— Begin Data for this exercise —

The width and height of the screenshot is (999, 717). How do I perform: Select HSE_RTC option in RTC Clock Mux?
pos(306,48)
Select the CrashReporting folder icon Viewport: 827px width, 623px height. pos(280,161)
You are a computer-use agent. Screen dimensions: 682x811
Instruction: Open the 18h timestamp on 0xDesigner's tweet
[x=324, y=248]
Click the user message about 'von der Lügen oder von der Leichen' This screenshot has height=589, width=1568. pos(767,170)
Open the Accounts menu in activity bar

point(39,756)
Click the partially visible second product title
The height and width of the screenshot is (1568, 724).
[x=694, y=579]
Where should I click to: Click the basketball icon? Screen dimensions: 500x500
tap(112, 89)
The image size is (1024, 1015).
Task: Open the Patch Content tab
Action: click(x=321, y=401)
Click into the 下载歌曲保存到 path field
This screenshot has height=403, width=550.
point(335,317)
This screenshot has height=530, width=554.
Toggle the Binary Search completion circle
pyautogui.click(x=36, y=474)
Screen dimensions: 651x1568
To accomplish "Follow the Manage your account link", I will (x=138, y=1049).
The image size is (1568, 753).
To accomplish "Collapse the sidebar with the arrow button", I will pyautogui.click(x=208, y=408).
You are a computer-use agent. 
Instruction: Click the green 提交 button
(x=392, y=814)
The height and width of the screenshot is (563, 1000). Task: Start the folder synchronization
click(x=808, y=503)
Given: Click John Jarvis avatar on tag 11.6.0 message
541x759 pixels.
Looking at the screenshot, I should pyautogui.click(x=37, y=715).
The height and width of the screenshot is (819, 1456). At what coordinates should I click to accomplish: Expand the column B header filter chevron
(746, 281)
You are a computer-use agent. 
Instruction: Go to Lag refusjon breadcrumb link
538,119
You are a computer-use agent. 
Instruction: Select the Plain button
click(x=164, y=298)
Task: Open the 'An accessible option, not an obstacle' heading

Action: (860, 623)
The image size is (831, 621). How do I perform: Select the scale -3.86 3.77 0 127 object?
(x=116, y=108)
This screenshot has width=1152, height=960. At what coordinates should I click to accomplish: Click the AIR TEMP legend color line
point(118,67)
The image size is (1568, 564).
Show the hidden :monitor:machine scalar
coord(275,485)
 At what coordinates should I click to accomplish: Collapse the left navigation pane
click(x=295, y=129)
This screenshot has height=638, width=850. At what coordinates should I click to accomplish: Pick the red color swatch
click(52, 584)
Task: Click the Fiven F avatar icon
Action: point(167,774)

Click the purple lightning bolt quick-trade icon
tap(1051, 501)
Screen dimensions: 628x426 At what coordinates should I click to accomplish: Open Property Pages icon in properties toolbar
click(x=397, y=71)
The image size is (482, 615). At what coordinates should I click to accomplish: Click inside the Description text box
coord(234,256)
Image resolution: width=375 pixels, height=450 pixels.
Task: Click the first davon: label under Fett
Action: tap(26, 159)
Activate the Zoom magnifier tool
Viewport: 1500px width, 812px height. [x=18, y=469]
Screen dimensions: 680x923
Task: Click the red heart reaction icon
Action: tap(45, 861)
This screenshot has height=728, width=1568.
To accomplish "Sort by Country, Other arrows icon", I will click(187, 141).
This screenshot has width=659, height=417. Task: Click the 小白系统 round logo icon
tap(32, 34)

— End Data for this exercise —

Change every occurrence of "At what coordinates should I click to accomplish" in the items above to "Which point should I click to accomplish", leaving everything else unchanged.

The width and height of the screenshot is (999, 717). How do I perform: Select HSE_RTC option in RTC Clock Mux?
pos(306,48)
Select the CrashReporting folder icon Viewport: 827px width, 623px height. pos(280,161)
You are a computer-use agent. Screen dimensions: 682x811
Instruction: Open the 18h timestamp on 0xDesigner's tweet
[x=324, y=248]
Click the user message about 'von der Lügen oder von der Leichen' This screenshot has height=589, width=1568. pos(767,170)
Open the Accounts menu in activity bar

point(39,756)
Click the partially visible second product title
The height and width of the screenshot is (1568, 724).
[x=694, y=579]
Where should I click to: Click the basketball icon? Screen dimensions: 500x500
tap(112, 89)
The image size is (1024, 1015).
Task: Open the Patch Content tab
Action: click(x=321, y=401)
Click into the 下载歌曲保存到 path field
This screenshot has height=403, width=550.
point(335,317)
This screenshot has height=530, width=554.
Toggle the Binary Search completion circle
pyautogui.click(x=36, y=474)
Screen dimensions: 651x1568
To accomplish "Follow the Manage your account link", I will (x=138, y=1049).
The image size is (1568, 753).
To accomplish "Collapse the sidebar with the arrow button", I will pyautogui.click(x=208, y=408).
You are a computer-use agent. 
Instruction: Click the green 提交 button
(x=392, y=814)
The height and width of the screenshot is (563, 1000). Task: Start the folder synchronization
click(x=808, y=503)
Given: Click John Jarvis avatar on tag 11.6.0 message
541x759 pixels.
Looking at the screenshot, I should pyautogui.click(x=37, y=715).
The height and width of the screenshot is (819, 1456). Which point should I click to accomplish: Expand the column B header filter chevron
(746, 281)
You are a computer-use agent. 
Instruction: Go to Lag refusjon breadcrumb link
538,119
You are a computer-use agent. 
Instruction: Select the Plain button
click(x=164, y=298)
Task: Open the 'An accessible option, not an obstacle' heading

Action: (860, 623)
The image size is (831, 621). How do I perform: Select the scale -3.86 3.77 0 127 object?
(x=116, y=108)
This screenshot has width=1152, height=960. Which point should I click to accomplish: Click the AIR TEMP legend color line
point(118,67)
The image size is (1568, 564).
Show the hidden :monitor:machine scalar
coord(275,485)
 Which point should I click to accomplish: Collapse the left navigation pane
click(x=295, y=129)
This screenshot has height=638, width=850. Which point should I click to accomplish: Pick the red color swatch
click(52, 584)
Task: Click the Fiven F avatar icon
Action: point(167,774)

Click the purple lightning bolt quick-trade icon
tap(1051, 501)
Screen dimensions: 628x426 Which point should I click to accomplish: Open Property Pages icon in properties toolbar
click(x=397, y=71)
The image size is (482, 615). Which point should I click to accomplish: Click inside the Description text box
coord(234,256)
Image resolution: width=375 pixels, height=450 pixels.
Task: Click the first davon: label under Fett
Action: tap(26, 159)
Activate the Zoom magnifier tool
Viewport: 1500px width, 812px height. [x=18, y=469]
Screen dimensions: 680x923
Task: Click the red heart reaction icon
Action: tap(45, 861)
This screenshot has height=728, width=1568.
To accomplish "Sort by Country, Other arrows icon", I will click(187, 141).
This screenshot has width=659, height=417. Task: Click the 小白系统 round logo icon
tap(32, 34)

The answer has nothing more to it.